/data_analytics

Primary LanguageJupyter Notebook

Data Analytics

Repository of the Data Analytics module at ZHAW

Getting Started

Creating a Fork of the Course Repository

To fork the GitHub repository into your GitHub account, navigate with your web browser to:

https://github.com/mario-gellrich-zhaw/data_analytics.git

# --> Click on the "Fork" button at the top right of the page.
# --> This will generate a fork (copy) of the repository in your GitHub account.

Creating a GitHub Codespaces (our working environment for the course)

Based on your fork, create a new Codespace: GitHub -> Upper menu -> Create new -> New Codespace.

All installations are carried out automatically. Wait until the postcreate command has completed the installation of the Python libraries.

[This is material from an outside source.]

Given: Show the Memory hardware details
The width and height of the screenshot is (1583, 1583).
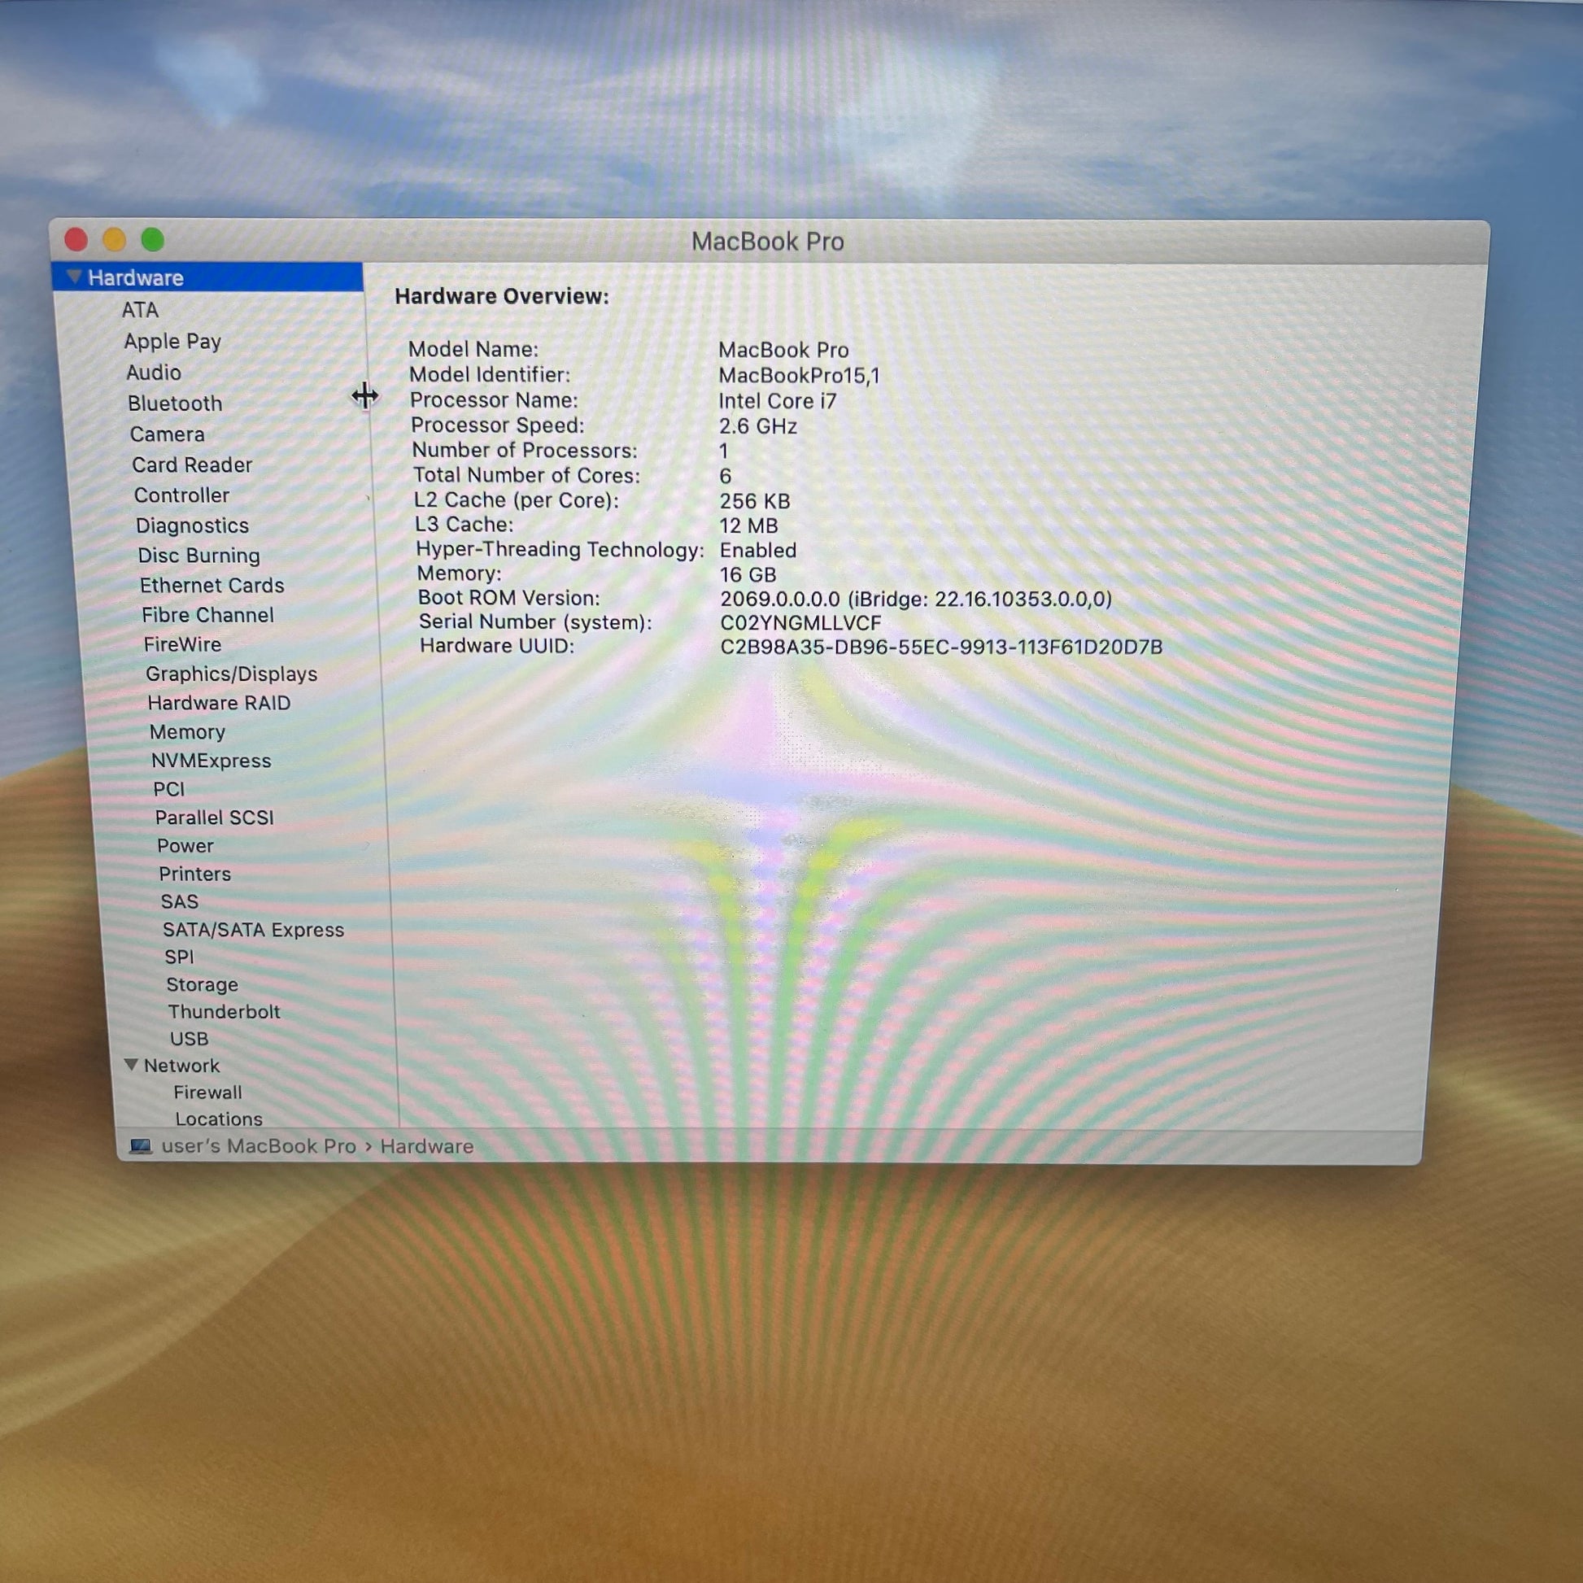Looking at the screenshot, I should coord(187,732).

Local Installations (use only, if you need a clone of the GitHub repository on your local computer)

Assuming you have

You can clone this repository to your local computer using:

git clone <repository-url>

where <repository-url> is the url of your fork (click green button above, Local, SSH).

After that, run:

cd /workspaces/data_analytics    # go to your working directory
pip install -r requirements.txt  # installs the required Python libraries

Folder Structure

The folder structure of the course is:

Data Analytics/
│
├── .devcontainer/
│   └── devcontainer.json
├── .vscode/
│   └── settings.json
|
├── Week_01/
├── Week_02/
├── Week_03/
├── Week_04/
├── Week_05/
├── Week_06/
├── Week_07/
├── Week_08/
├── Week_09/
├── Week_10/
├── Week_12/
├── Week_13/
├── Week_14/
├── WTYK/
├── .gitignore
├── README.md
└── requirements.txt

Useful Git Commands

Configuring Git

To sync your fork (origin) with the upstream repository, you must make the following Git configurations (VS Code Terminal):

# Configure your Git username & email
git config --global user.name "FIRST_NAME LAST_NAME"
git config --global user.email "your-email-on-github@example.com"

# Add the url of the upstream repository (= official course repository)
git remote add upstream https://github.com/mario-gellrich-zhaw/data_analytics.git

# Set the url of the origin (= your forked repository with the SSH URL)
git remote set-url origin git@github.com:YOUR-USERNAME/data_analytics.git

# View the current configured remote repositories
git remote -v

# The output should look like (replace YOUR-USERNAME with your user name) ...
# origin  git@github.com:YOUR-USERNAME/data_analytics.git(fetch)
# origin  git@github.com:YOUR-USERNAME/data_analytics.git (push)
# upstream        https://github.com/mario-gellrich-zhaw/data_analytics.git (fetch)
# upstream        https://github.com/mario-gellrich-zhaw/data_analytics.git (push)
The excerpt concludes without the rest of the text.